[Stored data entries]

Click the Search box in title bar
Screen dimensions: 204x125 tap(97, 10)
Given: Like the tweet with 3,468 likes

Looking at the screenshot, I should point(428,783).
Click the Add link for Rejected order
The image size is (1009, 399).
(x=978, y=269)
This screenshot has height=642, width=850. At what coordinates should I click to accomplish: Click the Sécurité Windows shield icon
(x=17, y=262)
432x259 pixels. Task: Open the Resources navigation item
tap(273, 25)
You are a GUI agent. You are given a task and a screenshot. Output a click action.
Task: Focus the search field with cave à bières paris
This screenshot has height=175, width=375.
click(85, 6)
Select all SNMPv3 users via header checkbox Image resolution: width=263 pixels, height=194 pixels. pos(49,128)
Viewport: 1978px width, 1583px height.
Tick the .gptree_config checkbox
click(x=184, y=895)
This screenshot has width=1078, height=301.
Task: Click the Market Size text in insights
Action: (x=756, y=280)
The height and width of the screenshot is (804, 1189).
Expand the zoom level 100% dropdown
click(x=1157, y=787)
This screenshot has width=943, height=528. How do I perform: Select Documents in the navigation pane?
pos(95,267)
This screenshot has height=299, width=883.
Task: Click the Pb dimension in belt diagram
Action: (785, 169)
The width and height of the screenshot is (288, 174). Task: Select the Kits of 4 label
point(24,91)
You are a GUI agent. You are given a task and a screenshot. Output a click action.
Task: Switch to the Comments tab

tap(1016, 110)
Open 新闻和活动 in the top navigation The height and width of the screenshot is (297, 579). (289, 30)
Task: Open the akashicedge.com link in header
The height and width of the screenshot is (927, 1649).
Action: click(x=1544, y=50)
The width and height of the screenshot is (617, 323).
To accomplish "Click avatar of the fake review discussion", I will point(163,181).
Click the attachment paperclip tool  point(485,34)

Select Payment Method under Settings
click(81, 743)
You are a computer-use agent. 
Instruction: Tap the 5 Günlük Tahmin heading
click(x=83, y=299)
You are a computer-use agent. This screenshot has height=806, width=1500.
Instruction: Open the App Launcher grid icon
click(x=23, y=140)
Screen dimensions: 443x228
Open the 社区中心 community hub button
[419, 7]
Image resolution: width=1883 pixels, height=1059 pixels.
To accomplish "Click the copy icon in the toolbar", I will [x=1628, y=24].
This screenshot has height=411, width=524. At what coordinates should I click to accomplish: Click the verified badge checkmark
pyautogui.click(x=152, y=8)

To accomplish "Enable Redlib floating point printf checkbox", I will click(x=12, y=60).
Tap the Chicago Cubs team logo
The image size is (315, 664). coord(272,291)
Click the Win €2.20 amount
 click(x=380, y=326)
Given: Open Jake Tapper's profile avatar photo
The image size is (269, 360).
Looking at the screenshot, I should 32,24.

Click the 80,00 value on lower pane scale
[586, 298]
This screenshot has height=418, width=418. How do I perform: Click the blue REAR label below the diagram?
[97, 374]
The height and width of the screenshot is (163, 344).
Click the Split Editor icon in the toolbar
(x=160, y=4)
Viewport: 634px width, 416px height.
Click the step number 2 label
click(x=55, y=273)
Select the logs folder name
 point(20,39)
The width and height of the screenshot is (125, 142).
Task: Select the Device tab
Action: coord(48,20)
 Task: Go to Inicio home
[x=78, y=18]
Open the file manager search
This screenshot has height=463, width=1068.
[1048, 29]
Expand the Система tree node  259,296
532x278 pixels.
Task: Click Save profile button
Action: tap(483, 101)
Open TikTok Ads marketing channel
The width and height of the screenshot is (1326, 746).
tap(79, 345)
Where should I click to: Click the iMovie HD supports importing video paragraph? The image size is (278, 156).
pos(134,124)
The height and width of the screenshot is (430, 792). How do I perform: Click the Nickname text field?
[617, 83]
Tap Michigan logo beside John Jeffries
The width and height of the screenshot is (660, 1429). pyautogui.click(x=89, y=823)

• Exercise description
Write out the whole listing again, swapping "GUI agent" for "screen assistant" wherever it occurs and leaving everything else unchanged.

• Answer to the task
Click the Search box in title bar
Screen dimensions: 204x125 tap(97, 10)
Given: Like the tweet with 3,468 likes

Looking at the screenshot, I should point(428,783).
Click the Add link for Rejected order
The image size is (1009, 399).
(x=978, y=269)
This screenshot has height=642, width=850. At what coordinates should I click to accomplish: Click the Sécurité Windows shield icon
(x=17, y=262)
432x259 pixels. Task: Open the Resources navigation item
tap(273, 25)
You are a screen assistant. You are given a task and a screenshot. Output a click action.
Task: Focus the search field with cave à bières paris
This screenshot has height=175, width=375.
click(85, 6)
Select all SNMPv3 users via header checkbox Image resolution: width=263 pixels, height=194 pixels. pos(49,128)
Viewport: 1978px width, 1583px height.
Tick the .gptree_config checkbox
click(x=184, y=895)
This screenshot has width=1078, height=301.
Task: Click the Market Size text in insights
Action: (x=756, y=280)
The height and width of the screenshot is (804, 1189).
Expand the zoom level 100% dropdown
click(x=1157, y=787)
This screenshot has width=943, height=528. How do I perform: Select Documents in the navigation pane?
pos(95,267)
This screenshot has height=299, width=883.
Task: Click the Pb dimension in belt diagram
Action: (785, 169)
The width and height of the screenshot is (288, 174). Task: Select the Kits of 4 label
point(24,91)
You are a screen assistant. You are given a task and a screenshot. Output a click action.
Task: Switch to the Comments tab

tap(1016, 110)
Open 新闻和活动 in the top navigation The height and width of the screenshot is (297, 579). (289, 30)
Task: Open the akashicedge.com link in header
The height and width of the screenshot is (927, 1649).
Action: click(x=1544, y=50)
The width and height of the screenshot is (617, 323).
To accomplish "Click avatar of the fake review discussion", I will point(163,181).
Click the attachment paperclip tool  point(485,34)

Select Payment Method under Settings
click(81, 743)
You are a computer-use agent. 
Instruction: Tap the 5 Günlük Tahmin heading
click(x=83, y=299)
You are a computer-use agent. This screenshot has height=806, width=1500.
Instruction: Open the App Launcher grid icon
click(x=23, y=140)
Screen dimensions: 443x228
Open the 社区中心 community hub button
[419, 7]
Image resolution: width=1883 pixels, height=1059 pixels.
To accomplish "Click the copy icon in the toolbar", I will [x=1628, y=24].
This screenshot has height=411, width=524. At what coordinates should I click to accomplish: Click the verified badge checkmark
pyautogui.click(x=152, y=8)

To accomplish "Enable Redlib floating point printf checkbox", I will click(x=12, y=60).
Tap the Chicago Cubs team logo
The image size is (315, 664). coord(272,291)
Click the Win €2.20 amount
 click(x=380, y=326)
Given: Open Jake Tapper's profile avatar photo
The image size is (269, 360).
Looking at the screenshot, I should 32,24.

Click the 80,00 value on lower pane scale
[586, 298]
This screenshot has height=418, width=418. How do I perform: Click the blue REAR label below the diagram?
[97, 374]
The height and width of the screenshot is (163, 344).
Click the Split Editor icon in the toolbar
(x=160, y=4)
Viewport: 634px width, 416px height.
Click the step number 2 label
click(x=55, y=273)
Select the logs folder name
 point(20,39)
The width and height of the screenshot is (125, 142).
Task: Select the Device tab
Action: coord(48,20)
 Task: Go to Inicio home
[x=78, y=18]
Open the file manager search
This screenshot has height=463, width=1068.
[1048, 29]
Expand the Система tree node  259,296
532x278 pixels.
Task: Click Save profile button
Action: tap(483, 101)
Open TikTok Ads marketing channel
The width and height of the screenshot is (1326, 746).
tap(79, 345)
Where should I click to: Click the iMovie HD supports importing video paragraph? The image size is (278, 156).
pos(134,124)
The height and width of the screenshot is (430, 792). How do I perform: Click the Nickname text field?
[617, 83]
Tap Michigan logo beside John Jeffries
The width and height of the screenshot is (660, 1429). pyautogui.click(x=89, y=823)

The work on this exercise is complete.